__Extracted text__.
========================================================================
# spain vacation



## espnlola@msn.com (Jan 23, 2010)

I am going to Spain in June 2010. Would like some info about any resorts close to Sevilla.
Thanks
Ana


----------



## Jimster (Jan 23, 2010)

*Spain?*

I'm guessing Spain is still in Europe.  Maybe you will get more responses if this is moved to the Europe section.


----------



## northwoodsgal (Jan 23, 2010)

You're not required to become a TUG member to receive advice but, if you did, you would have access to the resort reviews and can read for yourself what people have to say about different resorts.  I haven't used the Reviews for Spain but have for other areas and have found them very helpful. 

You could also use the search function on the BBS and see what threads come up that may be appropriate to your situation.

Are the resorts you're looking at affiliated with RCI or II or another exchange company?


----------



## espnlola@msn.com (Jan 30, 2010)

northwoodsgal said:


> You're not required to become a TUG member to receive advice but, if you did, you would have access to the resort reviews and can read for yourself what people have to say about different resorts.  I haven't used the Reviews for Spain but have for other areas and have found them very helpful.
========================================================================
__Instruction 1__. In the Spain vacation thread, condense the paragraph beginning "You're not required to become a TUG member" into a short bulleted list that keeps its main points.
__Instruction 2__. Write the next part of the Spain vacation thread, picking up right after the last quoted sentence.
The listing that comes after the Spain vacation thread is separate material with no connection to it.

__Collected material__.
========================================================================
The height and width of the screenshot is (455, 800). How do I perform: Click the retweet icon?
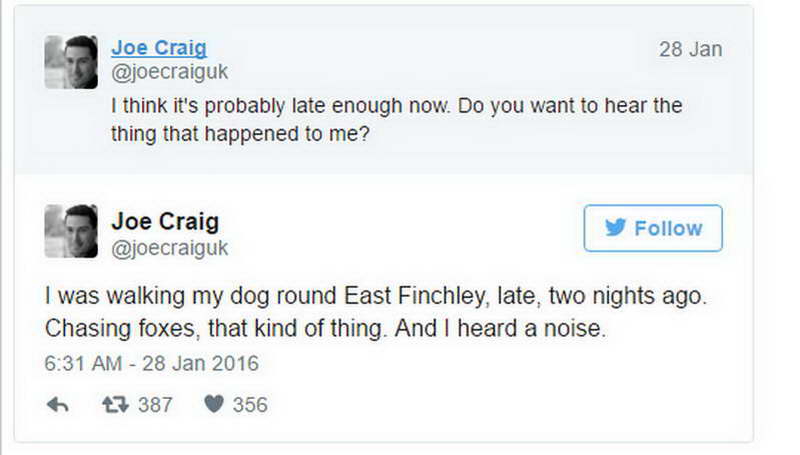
========================================================================
__Exercise output 1__.
- Becoming a TUG member is not required to receive advice.
- Members get access to resort reviews and can read what people say about different resorts.
- The writer hasn't used the reviews for Spain but has found them very helpful for other areas.

__Exercise output 2__.
> 
> You could also use the search function on the BBS and see what threads come up that may be appropriate to your situation.
> 
> Are the resorts you're looking at affiliated with RCI or II or another exchange company?



I am a tug member. I will check this out. I am new at this and need all the advise I can get.
The resorts I am looking for are thru RCI. 
Thanks


----------



## DeniseM (Jan 30, 2010)

You may be a TUG member - but you are still showing as a guest - see "guest" under your user name.  After you join, you have to change this in your user profile.

Here's how:

After you pay, you will receive a link in both the on screen receipt, as well as the email receipt, titled "new members click here to complete your membership." You must click this link to create your login via the instant access options. 

Within 24 hours, you will also receive an email titled "TUG MEMBERSHIP GUIDE" which will explain all the features of TUG and where to go for help etc. This email with include a member's code, that you must add to your TUG profile.

If you can't find the email and code, click on TUG Resort Database at the top of the page, Scroll down and click on MEMBERS CLICK HERE TO LOG IN, log in, and the member's code will be in the top box.

To add the member's code, click on USER CP in the blue bar at the top of the page.

Then click on EDIT BBS MEMBER CODE

Then scroll all the way down to the bottom of the page, put the code in the box, and save it.​
Once you are showing as a member, you will be able to access: 

The members only TUG review pages - TUG RESORT DATABASE - linked in the red bar at the top of the page. Zillions of TS Reviews written by TUG Members, for TUG Members.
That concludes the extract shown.